子の死を受け入れられない母は心を壊し、子どもを別荘に閉じ込めてしまうのだが、幼い子どもたちはその無知により別荘に順化することができた。
でも、長女は小学校高学年ということもあり、母の異常性には気が付いている。また、数年が経過するうちに心はともかく体がどんどん大きくなる子どもたちに対し、時間の止まった塀の中の世界が破綻するのもまた時間の問題だった・・・。という話が、著者独特の世界観で美しく描かれる。
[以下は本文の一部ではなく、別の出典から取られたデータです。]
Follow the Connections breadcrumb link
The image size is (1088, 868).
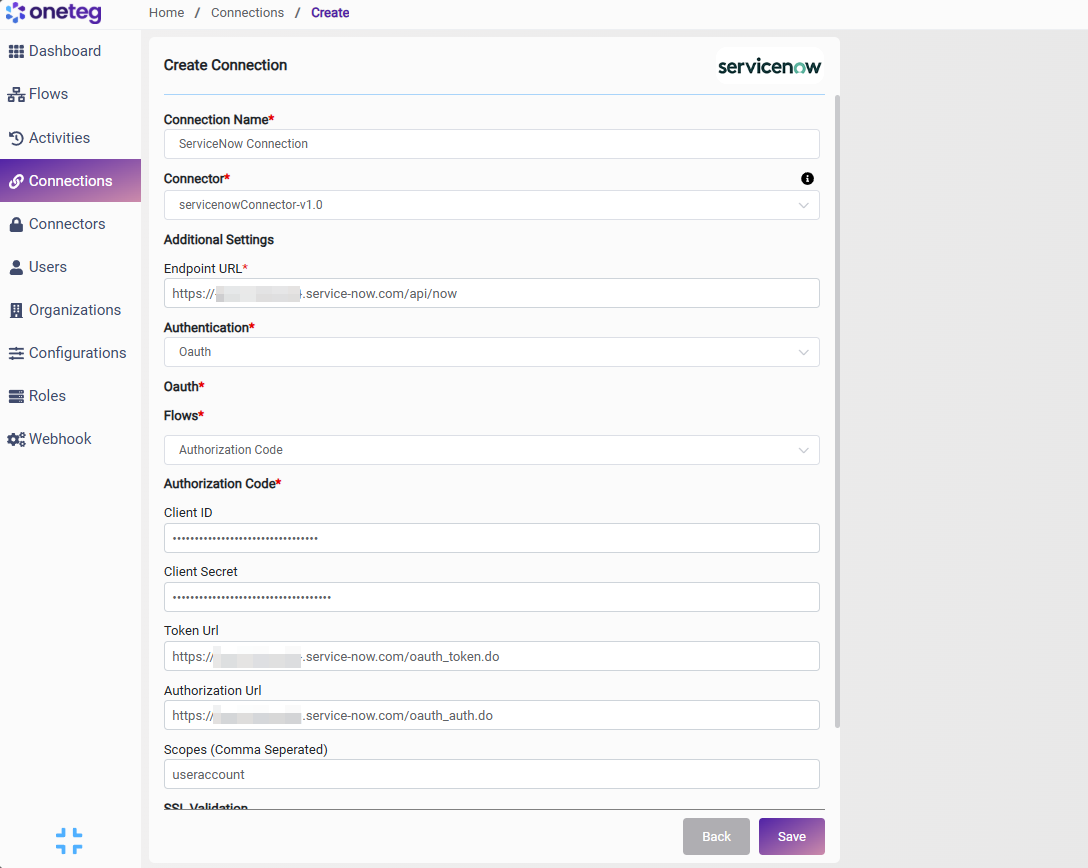[x=247, y=12]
この人の小説は好きで何作か読んでいる。解説にあるように「声の大きいひとの言うことが広く「真実」にされてしまいがちなこの現実において『琥珀のまたたき』のような物語に耳を澄ませる時間が、どれほど貴重で、愛おしいか。」とあるように、世間の少数派・傍流にある人に対し主流の側の論理を当て嵌めずに光を当てる、という視点が作者の根底にあるような気がしている。
この小説はとりわけそれが顕著、というより極端で、母により構築された世界は現実との共存など到底できず、それが綻び崩壊していくまでの道筋を辿ることになる。
この極端な世界は、同著者の小説が好きな人でもかなり人を選ぶのではないかなと思う。確かに、子どもたちは母の世界に幸せを見出し、向かい方は子ども毎に違えど、幸福を保とうとしている。しかし、それは子どもが他の世界を知らないからであって、現代の価値観に照らせばただの虐待である。彼女たちの世界を断罪する権利は誰にもない、という考え方は、絶対に、絶対に間違っている。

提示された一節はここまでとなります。